[Pixel coordinate grounding data]
= = = = =

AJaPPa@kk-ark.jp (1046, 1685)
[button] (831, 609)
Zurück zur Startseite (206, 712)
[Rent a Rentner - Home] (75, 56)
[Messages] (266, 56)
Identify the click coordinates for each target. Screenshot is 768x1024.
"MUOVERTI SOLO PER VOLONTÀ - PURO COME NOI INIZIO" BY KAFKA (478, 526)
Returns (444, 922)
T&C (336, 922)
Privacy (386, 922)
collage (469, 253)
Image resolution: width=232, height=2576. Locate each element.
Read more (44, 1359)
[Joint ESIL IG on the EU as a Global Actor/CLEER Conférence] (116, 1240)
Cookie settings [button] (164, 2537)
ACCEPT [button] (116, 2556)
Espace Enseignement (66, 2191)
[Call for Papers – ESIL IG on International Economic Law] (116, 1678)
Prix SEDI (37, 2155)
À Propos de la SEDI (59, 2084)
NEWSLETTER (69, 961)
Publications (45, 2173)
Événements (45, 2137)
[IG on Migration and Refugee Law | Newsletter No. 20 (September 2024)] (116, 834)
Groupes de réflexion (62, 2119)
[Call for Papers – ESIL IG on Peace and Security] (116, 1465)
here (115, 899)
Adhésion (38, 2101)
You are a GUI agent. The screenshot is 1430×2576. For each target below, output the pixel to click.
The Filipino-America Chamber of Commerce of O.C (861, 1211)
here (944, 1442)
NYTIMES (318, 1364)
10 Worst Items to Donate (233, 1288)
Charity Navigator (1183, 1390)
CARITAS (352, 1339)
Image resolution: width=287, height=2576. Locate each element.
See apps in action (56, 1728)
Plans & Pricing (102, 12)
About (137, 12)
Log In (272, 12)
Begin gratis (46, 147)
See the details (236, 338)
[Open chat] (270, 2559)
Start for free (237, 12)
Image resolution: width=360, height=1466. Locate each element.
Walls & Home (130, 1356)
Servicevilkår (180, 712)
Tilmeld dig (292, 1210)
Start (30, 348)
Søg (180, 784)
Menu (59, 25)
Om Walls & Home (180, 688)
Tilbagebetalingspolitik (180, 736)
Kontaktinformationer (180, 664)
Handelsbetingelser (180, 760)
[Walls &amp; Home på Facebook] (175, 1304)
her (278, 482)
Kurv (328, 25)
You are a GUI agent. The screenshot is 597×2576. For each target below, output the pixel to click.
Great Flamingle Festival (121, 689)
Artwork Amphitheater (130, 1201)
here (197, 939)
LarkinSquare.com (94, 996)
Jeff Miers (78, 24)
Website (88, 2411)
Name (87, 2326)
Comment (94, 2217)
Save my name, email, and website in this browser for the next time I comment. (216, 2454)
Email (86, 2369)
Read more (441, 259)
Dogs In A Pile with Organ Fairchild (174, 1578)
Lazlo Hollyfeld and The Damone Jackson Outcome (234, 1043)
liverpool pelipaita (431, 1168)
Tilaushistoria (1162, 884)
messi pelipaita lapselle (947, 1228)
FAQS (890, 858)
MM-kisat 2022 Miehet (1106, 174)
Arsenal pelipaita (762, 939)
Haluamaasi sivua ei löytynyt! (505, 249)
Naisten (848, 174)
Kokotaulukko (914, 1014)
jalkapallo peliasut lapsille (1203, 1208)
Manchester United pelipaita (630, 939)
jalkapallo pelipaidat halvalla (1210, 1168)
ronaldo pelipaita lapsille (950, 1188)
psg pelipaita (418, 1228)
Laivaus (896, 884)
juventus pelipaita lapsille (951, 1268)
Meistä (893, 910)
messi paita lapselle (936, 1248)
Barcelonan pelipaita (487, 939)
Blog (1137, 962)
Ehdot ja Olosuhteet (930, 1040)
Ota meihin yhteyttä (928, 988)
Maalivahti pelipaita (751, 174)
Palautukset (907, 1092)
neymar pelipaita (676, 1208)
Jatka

= = = = =

WORK ORDER: Please report how many lines of the entries above include "Image". Only the number is wanted.

SOLUTION FOR THIS PROBLEM: 3